EXERCISE: Write out the data again, requests included, starting with the line that contains "You are a GUI" and going on through the line that contains "Action: tap(180, 55)". Multiply every coordinate in the answers by 0.6, round each to a whole number (halves go up), and give only those lines, without the pictures.

GIVEN DATA:
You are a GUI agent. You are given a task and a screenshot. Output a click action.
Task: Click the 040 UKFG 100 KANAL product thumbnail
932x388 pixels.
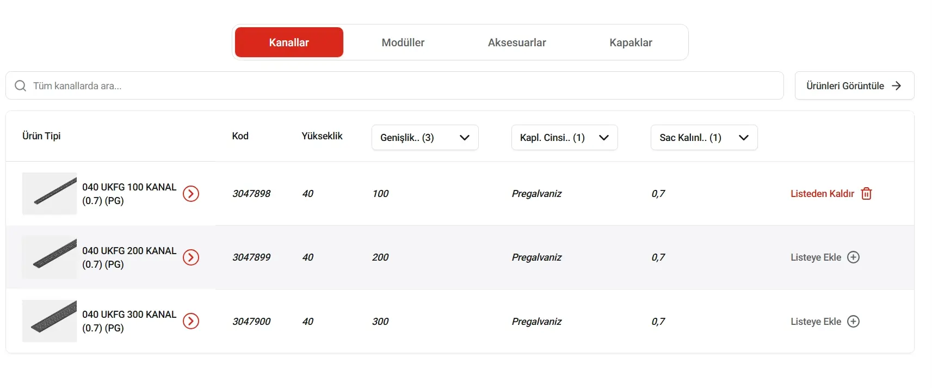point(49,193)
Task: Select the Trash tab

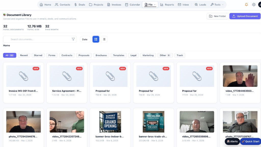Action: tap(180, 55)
==
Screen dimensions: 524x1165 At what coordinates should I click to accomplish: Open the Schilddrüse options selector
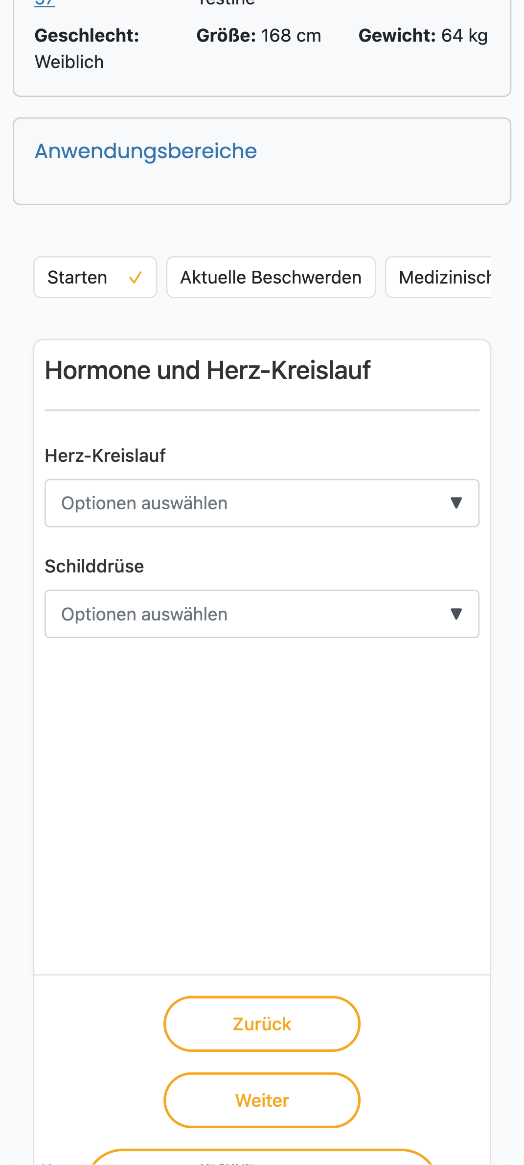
--
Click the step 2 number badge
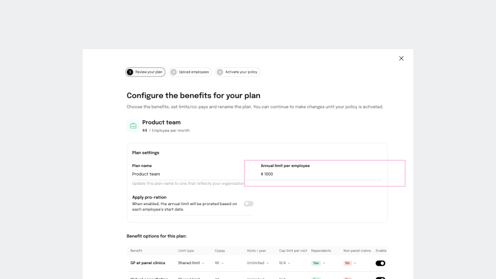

WORKED ANSWER:
You are a GUI agent. You are given a task and a screenshot. Output a click action.
Task: Click the 040 UKFG 100 KANAL product thumbnail
932x388 pixels.
point(29,116)
Task: Select the Trash tab

Action: tap(108, 33)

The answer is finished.